Omicron now dominant in EU

Says bloc’s health agency; US study says vaccines highly efficient against severe Omicron cases
By AFP, Stockholm

Omicron is now the dominant Covid-19 variant circulating in the European Union and European Economic Area (EAA), the bloc's health agency has said.  

"The transmission category for Omicron in the EU and the EEA changed from community to dominant," the Stockholm-based European Centre for Disease Prevention and Control (ECDC) said in its weekly update on communicable disease threats.

The EEA includes Iceland, Liechtenstein and Norway.

The ECDC said Omicron, which was first discovered in South Africa, was now "dominant in the majority of EU/EEA countries", with a "78 percent pooled prevalence".

Covid is currently soaring across Europe, with cases increasing by nine percent in the region in the past week, according to an AFP database.

The World Health Organization said last week that the Omicron variant could infect half of all people in the region by March this year.
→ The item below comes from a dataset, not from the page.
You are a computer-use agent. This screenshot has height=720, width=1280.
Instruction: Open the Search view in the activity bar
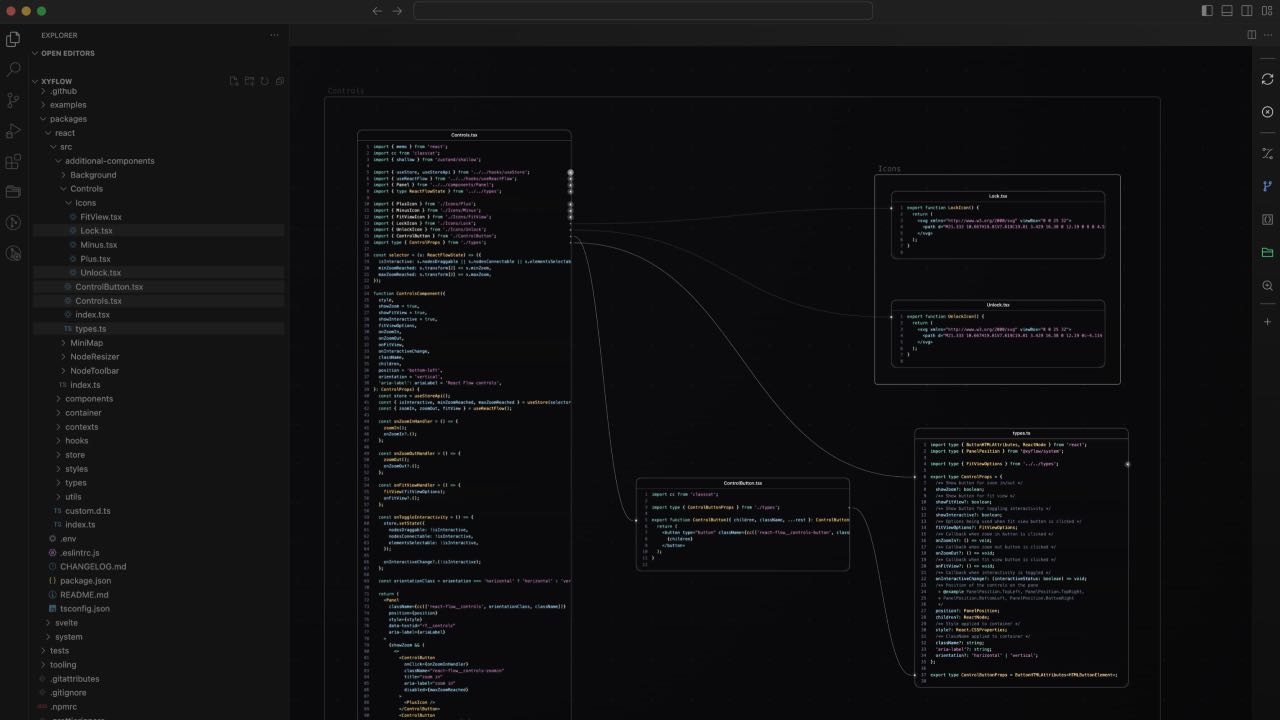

According to an AFP tally, the number of average daily cases globally leapt to a record 3.1 million last week till Thursday, an increase of 11 percent compared to the previous seven days.

At a global level the number of Covid-related deaths took a rise again, up nine percent compared to the previous week to 7,526 per day.

The US mourned the most daily deaths with 1,969 per day, followed by Russia with 698 and India with 380.

However the upsurge was less marked than in previous weeks, when the highly contagious Omicron variant began its rampage.

The week's main upsurge took place in Asia -- particularly in India -- where the number of daily cases increased by 57 percent. There was also an increase of 36 percent in the Latin America-Caribbean zone and the Middle East, which was up 32 percent.

Nepal saw the biggest increase in new infections, with cases rocketing by 330 percent.

Meanwhile, a large real-world study from the US Centers for Disease Control and Prevention (CDC) showed Friday that Covid-19 vaccines and boosters continued to have very high efficacy against severe outcomes during the Omicron wave of the virus.

The paper evaluated data from more than 300,000 visits to emergency departments, urgent care clinics, and hospitalizations across 10 states from August 26, 2021 to January 5, 2022.

During the period when the Delta variant was dominant, vaccine efficacy against Covid-19 hospitalization was 90 percent between 14-179 days after dose two of a vaccine, fell to 81 percent more than 180 days after the second dose, and rose to 94 percent 14 days or more after dose three.

After Omicron became dominant, the vaccine efficacy estimate against hospitalization between 14-179 days after dose two was 81 percent, 57 percent after more than 180 days from dose two, and 90 percent 14 or more days after dose three.